Around 2010, publications started to devote much less space to book reviews. The LA Times, Chicago Tribune and Washington Post all killed their standalone book review sections. And even the New York Times, by far the most important venue for authors desperate for attention, cut its daily review from seven days a week to six. According to The Nation, By 2022, “only one newspaper still maintains a stand-alone book review: The New York Times. No more than a dozen staff critic positions exist to serve a nation of 330 million.”
Amid this change, some publications declared that they’d only review books they loved. Buzzfeed was one of them. It made some sense. With so many books and so little space to review, why waste it on stuff you don’t like?
But I disagree. I’ve written hundreds of book reviews in my day and 90% ish have been positive. Hey, I love books! So naturally most of the ones I read produce good vibrations. Recent reviews like my take on the Mark Lanegan memoir, the Jann Wenner autobiography and the WeWork book (itself a brutal takedown) were all five-star raves, deservedly so.
But that occasional imperative to bust someone’s balls remain some of my favorites.
My review of progressive activist David Sirota’s BACK TO OUR FUTURE: How the 1980s Explain the World We Live in Now—Our Culture, Our Politics, Our Everything in the Wall Street Journal was pretty scathing. I have a dim recollection of Sirota writing somewhere “Fuck that guy, he’s a Giuliani henchman.” Those were the good old days when “he worked for Rudy” was pretty much the worst one could say about me.
Oddly, I recently had reason to try to find another brutal piece I wrote—a review of the Boy George memoir I did for Kirkus Reviews in 1995. My then fiancé (later wife, later ex-wife) reviewed a ton of books for Kirkus and I would put my hand up when something about music or business or true crime came along.
So I looked up the URL to my Boy George review and the link still works. Kirkus had a strict format back then—this was before the business model shifted to “we’ll review your self-published book for a fee” (a model that is actually quite interesting to me). The first sentence of the review was supposed to be styled as a stand-alone summation. For TAKE IT LIKE A MAN: The Autobiography of Boy George, my summation was brutal: “The meandering, over-long autobiography of a gender-bending singer whose mercurial career doesn’t warrant such an exhaustive catalog.”
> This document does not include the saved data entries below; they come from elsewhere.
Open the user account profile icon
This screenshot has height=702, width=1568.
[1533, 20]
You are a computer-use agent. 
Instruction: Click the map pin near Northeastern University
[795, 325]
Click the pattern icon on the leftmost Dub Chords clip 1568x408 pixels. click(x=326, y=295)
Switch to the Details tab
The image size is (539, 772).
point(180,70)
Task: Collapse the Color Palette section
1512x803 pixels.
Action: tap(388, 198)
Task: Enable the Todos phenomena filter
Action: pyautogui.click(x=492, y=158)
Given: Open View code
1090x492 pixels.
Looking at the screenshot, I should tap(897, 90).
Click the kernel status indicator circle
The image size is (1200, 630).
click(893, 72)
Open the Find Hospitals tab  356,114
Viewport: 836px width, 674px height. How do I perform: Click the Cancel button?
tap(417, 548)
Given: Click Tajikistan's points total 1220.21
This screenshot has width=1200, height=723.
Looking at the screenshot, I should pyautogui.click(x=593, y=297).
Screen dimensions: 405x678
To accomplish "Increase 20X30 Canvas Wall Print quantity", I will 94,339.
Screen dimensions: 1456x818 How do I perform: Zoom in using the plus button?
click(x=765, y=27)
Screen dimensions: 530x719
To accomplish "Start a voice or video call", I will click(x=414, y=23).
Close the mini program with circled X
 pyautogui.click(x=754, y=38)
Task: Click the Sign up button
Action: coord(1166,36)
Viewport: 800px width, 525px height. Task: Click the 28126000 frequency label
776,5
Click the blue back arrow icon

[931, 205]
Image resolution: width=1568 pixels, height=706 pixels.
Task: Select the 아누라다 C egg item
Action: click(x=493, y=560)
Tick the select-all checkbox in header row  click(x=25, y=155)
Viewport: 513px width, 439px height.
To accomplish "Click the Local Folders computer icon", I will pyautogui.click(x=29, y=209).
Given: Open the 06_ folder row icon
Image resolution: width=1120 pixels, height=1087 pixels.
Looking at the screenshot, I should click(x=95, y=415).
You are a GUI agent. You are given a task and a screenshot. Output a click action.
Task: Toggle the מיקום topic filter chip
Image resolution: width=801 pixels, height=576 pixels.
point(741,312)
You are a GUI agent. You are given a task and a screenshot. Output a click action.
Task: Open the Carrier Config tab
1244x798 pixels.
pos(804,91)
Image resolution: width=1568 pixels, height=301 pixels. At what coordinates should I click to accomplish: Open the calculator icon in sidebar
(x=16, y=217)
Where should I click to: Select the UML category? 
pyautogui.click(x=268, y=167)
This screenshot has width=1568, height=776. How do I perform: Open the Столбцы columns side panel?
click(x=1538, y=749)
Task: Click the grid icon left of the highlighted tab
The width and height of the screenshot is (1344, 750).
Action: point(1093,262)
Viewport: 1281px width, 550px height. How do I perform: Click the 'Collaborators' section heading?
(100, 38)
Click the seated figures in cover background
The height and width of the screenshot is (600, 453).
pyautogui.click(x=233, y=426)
I kinda feel bad re-reading these words now. Maybe Buzzfeed is right—what’s the point of trying to knock these guys down a peg. Sirota is someone I respect, despite our obvious differences in ideology. I eventually had several friendly exchanges with him, which I hope means that he forgave me. Separately, I named Sirota’s MELTDOWN the best podcast of the year for 2022.
As for Boy George, I was right about the book. But who the hell am I, whose chief goal in life was to write a Top 40 hit, to snarkily dismiss the significance of a band whose best-known confections are imprinted on my brain to this day.
One last detail. For some reason, the Kirkus reviews from that era in the mid 90s were input oddly — some of the periods became commas and vice versa. It’s funny that I hadn’t thought of this review for three decades but when I saw that, I was like “How dare they!”
I thought, “Look at what we’ve lost — my 27-year-old review of an insignificant pop band isn’t formatted correctly!!!” Ultimately, that’s kind of what it means to be a writer — you care about how your stuff presents, even if it’s years old and few people are reading it.